Scott Snyder and Jock's "Wytches" keeps its crown as one of the creepiest titles on the shelves. Issue #4 opens up the mythology of its antagonists and the history of its protagonists, providing explanations and intrigue just as the novelty of the setting and premise wind down. Snyder digs in and exposes the guilty, anxious heart of the story, while Jock and Matt Hollingsworth keep the atmosphere as tense and strange as ever. "Wytches" #4 does what it needs to keep the reader hooked.
Matt Hollingsworth's colors are easily the book's most distinctive and contentious feature. The invasive, splattering finish that covers everything makes events indistinct and objects misshapen; it's difficult to see precisely what's going on, and the setting blurs out of recognizable, concrete spaces. As a result, even the most clearly planted clues and reveals feel less sure, and the "A-ha" moments read more like "I think that's what I saw?" moments. This effect mirrors the protagonists' disorientation in the woods, and even visually mimics the dappling of light through leaves, so I can see why Hollingsworth chose it. When the characters are scrabbling or running, the coloring amplifies everything brilliantly. However, less is undeniably more with this effect, and Hollingsworth is occasionally a bit heavy in this issue. Going forward, I hope that he can show restraint when he needs to -- even the most immersive horror comic needs a few genuine "A-ha" scenes.
Snyder also obscures plenty in this issue. The past intertwines with the present, the heroes aren't exactly heroic and Sailor -- who I thought was the protagonist -- doesn't get a great deal of point-of-view storytelling. Charlie's worry for Sailor in the present plays queasily with his despicable behavior from the past, and it's all a sinking testament to the horror of parenthood: just because you love your child doesn't mean you aren't helplessly, irreparably toxic for them. Sailor's strength in the face of that is both comforting and devastating: Charlie's daughter can survive him, but that also means she had to.

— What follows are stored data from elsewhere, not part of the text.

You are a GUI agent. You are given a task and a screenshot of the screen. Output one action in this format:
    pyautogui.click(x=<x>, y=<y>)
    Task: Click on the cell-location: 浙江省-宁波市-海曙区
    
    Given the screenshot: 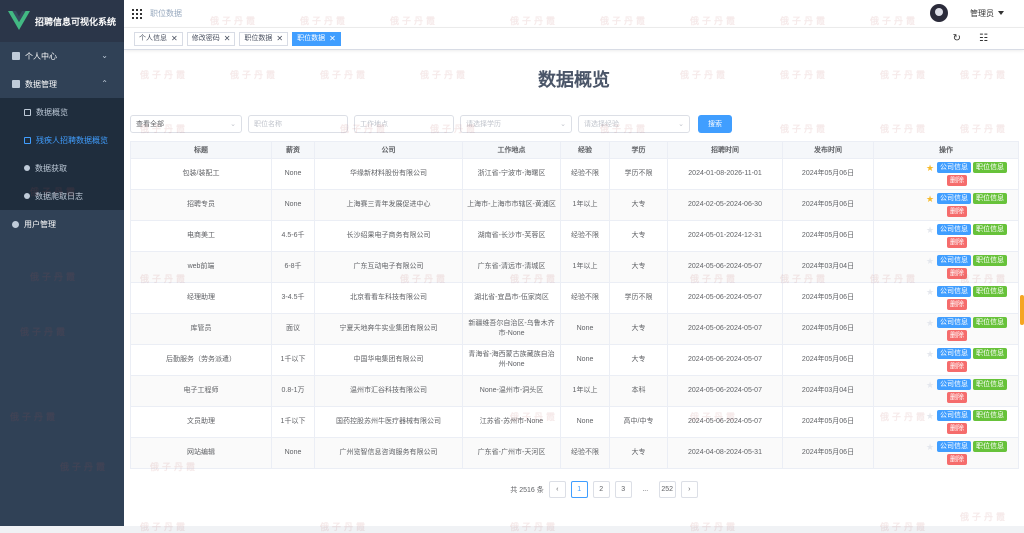 What is the action you would take?
    pyautogui.click(x=512, y=174)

Jock handles all the colliding story elements -- past, present, multiple locations -- with finesse and fine pacing. The climax of the Ferris wheel flashback, mixed with the arrival of the wytches, is near perfectly framed and paced. It really made the flashback land. Oddly enough, the more traditional parts of the story are where Jock falters slightly. I couldn't always understand the prioritizing during Charlie's discussion on the Here Coast, and some of the physicality -- the brandishing of knives, the pricking of fingers -- didn't read quite right. Admittedly, Jock's work was also occasionally overwhelmed by Hollingsworth's coloring, so that may have affected my read, but there were a few areas that felt rushed this issue. Still, I love the variety of lines in Jock's work, from fat, almost painterly brushstrokes to pencil-thin details on the characters' faces. He's surprised me in every issue, and I'm sure he'll do it again in issue #5.
From the "chit-chit-chit" noises to the subtext, "Wytches" is a skin-crawling achievement. You should definitely read it -- just not at night.